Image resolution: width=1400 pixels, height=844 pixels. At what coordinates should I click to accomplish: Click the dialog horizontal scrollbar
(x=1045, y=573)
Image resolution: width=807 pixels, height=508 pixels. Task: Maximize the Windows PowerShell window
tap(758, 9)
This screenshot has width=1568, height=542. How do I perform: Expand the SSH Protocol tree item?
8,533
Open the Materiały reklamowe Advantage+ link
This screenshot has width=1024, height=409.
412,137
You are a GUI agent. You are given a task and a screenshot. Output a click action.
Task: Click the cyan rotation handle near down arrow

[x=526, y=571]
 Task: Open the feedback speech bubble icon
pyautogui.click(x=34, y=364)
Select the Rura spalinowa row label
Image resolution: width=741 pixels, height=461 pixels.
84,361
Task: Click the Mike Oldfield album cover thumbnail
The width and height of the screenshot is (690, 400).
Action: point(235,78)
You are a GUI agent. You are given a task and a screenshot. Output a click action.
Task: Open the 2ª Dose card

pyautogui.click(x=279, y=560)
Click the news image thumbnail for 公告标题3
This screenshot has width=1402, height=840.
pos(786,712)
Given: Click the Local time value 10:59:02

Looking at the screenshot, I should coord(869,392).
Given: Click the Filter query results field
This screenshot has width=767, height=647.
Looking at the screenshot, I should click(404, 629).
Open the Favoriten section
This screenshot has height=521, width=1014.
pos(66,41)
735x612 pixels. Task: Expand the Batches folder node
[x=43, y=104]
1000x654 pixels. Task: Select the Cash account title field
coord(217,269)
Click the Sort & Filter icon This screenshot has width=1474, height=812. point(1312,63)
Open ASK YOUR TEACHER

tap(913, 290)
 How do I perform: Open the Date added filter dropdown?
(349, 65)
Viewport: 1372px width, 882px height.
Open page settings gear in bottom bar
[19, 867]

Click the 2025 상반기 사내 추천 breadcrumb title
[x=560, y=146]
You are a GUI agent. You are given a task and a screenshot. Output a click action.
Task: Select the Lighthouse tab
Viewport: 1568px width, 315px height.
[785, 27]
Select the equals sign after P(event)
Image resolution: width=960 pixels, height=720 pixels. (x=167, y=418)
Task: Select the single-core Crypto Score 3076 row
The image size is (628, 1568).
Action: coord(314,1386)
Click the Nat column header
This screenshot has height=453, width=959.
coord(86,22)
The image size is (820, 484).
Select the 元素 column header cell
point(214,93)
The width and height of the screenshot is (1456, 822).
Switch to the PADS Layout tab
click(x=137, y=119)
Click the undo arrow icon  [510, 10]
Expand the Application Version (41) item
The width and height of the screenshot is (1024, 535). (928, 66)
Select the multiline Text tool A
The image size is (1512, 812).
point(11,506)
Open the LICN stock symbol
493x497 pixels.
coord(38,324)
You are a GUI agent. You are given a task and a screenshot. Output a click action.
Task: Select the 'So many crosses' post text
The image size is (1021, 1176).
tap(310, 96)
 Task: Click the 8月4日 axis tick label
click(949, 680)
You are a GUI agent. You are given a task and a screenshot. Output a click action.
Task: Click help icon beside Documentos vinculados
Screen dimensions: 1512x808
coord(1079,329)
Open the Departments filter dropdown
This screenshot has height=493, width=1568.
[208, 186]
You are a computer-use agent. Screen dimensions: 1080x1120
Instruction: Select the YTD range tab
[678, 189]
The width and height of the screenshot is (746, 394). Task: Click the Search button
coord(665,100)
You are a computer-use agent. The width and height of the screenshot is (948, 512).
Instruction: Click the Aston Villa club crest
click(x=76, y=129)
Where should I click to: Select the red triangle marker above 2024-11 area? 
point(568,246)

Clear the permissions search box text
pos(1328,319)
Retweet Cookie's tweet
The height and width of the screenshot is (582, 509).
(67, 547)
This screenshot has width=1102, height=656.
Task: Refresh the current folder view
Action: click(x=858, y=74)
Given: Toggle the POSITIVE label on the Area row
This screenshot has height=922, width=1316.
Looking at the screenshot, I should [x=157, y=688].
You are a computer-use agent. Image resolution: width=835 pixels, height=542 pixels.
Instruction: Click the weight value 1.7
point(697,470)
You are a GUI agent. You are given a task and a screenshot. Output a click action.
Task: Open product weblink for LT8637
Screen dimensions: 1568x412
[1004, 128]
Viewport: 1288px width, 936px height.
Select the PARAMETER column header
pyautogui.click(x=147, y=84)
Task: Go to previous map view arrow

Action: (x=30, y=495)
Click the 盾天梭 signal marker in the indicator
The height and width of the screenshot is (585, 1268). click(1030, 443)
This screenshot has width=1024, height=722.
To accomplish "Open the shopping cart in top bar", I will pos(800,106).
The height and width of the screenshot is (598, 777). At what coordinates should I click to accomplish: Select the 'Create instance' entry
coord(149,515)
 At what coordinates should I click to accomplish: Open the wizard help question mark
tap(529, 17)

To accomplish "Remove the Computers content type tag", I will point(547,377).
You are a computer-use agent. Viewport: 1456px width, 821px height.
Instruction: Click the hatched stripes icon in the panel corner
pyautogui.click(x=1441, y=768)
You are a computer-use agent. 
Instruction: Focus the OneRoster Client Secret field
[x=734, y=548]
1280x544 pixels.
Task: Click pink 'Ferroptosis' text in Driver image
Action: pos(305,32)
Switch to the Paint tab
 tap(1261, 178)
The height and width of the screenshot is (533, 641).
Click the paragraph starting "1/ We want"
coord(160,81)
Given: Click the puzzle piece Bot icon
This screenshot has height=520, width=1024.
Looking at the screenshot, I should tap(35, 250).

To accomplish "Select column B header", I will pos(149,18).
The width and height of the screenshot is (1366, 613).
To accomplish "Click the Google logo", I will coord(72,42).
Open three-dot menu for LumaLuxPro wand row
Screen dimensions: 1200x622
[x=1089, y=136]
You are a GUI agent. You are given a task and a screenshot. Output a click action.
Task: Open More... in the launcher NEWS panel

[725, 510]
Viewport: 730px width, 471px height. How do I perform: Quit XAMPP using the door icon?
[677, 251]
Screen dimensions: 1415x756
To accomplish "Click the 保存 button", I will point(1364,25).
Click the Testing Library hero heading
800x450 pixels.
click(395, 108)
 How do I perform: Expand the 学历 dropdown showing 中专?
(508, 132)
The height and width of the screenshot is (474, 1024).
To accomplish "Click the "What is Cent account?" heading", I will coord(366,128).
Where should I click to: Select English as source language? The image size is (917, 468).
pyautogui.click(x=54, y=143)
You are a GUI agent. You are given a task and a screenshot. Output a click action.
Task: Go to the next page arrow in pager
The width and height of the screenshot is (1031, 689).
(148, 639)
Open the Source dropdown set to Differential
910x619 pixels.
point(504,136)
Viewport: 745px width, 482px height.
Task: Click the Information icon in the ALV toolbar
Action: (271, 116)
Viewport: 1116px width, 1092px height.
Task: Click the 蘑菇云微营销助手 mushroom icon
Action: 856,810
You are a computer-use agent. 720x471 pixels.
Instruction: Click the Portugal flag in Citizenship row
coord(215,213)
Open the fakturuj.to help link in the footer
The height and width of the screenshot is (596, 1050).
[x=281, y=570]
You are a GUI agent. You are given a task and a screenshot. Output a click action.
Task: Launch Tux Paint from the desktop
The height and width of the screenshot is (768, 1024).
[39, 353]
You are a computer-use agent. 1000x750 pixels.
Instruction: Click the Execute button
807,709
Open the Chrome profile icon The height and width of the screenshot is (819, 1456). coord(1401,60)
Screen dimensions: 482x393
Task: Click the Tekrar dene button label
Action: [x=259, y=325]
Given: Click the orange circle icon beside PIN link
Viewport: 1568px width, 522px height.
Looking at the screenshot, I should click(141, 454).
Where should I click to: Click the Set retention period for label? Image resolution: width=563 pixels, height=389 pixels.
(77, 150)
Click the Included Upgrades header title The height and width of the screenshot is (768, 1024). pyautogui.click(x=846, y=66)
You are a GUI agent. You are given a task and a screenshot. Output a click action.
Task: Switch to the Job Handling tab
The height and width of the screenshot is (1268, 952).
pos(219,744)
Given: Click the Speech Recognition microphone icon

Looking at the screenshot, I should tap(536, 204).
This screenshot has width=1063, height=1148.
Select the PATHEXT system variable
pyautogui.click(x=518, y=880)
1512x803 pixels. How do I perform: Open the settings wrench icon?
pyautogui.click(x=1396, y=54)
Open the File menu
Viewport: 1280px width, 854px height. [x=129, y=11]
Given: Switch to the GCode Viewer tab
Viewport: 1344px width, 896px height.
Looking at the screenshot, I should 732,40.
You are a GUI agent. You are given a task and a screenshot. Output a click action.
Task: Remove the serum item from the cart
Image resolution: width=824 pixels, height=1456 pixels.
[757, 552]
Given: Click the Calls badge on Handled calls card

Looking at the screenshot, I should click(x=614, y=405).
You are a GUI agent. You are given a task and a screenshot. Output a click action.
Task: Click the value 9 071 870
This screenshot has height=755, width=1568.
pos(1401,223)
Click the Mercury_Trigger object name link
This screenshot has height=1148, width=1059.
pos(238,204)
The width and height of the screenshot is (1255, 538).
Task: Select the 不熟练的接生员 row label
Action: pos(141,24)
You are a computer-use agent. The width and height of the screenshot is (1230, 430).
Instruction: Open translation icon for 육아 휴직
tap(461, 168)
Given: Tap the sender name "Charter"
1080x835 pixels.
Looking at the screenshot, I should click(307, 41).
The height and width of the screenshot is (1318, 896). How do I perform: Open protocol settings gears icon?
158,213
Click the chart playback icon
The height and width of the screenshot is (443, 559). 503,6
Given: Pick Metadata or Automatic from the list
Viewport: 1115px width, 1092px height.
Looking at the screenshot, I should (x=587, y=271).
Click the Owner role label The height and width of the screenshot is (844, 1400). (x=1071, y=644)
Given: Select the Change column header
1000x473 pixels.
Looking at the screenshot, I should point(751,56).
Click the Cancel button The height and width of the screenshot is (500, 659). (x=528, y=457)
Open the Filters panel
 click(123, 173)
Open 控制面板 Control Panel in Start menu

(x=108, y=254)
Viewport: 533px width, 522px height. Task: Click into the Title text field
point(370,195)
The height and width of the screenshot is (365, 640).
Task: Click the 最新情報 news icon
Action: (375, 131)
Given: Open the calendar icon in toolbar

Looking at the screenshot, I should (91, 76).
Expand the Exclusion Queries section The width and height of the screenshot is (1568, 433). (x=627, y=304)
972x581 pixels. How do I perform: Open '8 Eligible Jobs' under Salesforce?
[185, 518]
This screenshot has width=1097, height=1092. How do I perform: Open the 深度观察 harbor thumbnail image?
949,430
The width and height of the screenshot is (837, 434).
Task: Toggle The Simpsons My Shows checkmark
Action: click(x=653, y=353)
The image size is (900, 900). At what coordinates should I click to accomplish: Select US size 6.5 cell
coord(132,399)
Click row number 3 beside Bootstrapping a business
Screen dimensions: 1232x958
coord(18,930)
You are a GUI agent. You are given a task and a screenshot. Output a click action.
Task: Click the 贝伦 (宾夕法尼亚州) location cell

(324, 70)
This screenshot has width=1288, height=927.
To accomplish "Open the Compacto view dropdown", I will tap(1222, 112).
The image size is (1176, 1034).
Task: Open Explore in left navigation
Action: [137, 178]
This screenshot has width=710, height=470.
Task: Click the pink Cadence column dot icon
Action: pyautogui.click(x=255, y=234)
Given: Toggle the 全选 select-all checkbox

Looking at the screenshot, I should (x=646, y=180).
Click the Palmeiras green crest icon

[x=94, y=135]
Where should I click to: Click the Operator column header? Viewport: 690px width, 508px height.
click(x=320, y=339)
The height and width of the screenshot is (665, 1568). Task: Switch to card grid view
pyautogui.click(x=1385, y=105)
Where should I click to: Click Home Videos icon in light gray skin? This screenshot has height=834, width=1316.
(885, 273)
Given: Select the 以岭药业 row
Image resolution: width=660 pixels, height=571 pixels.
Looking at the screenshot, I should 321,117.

Task to carry out: Every line of the listing that holds "section" counts once. Say how many such lines there are, using only a number.

Written solution: 2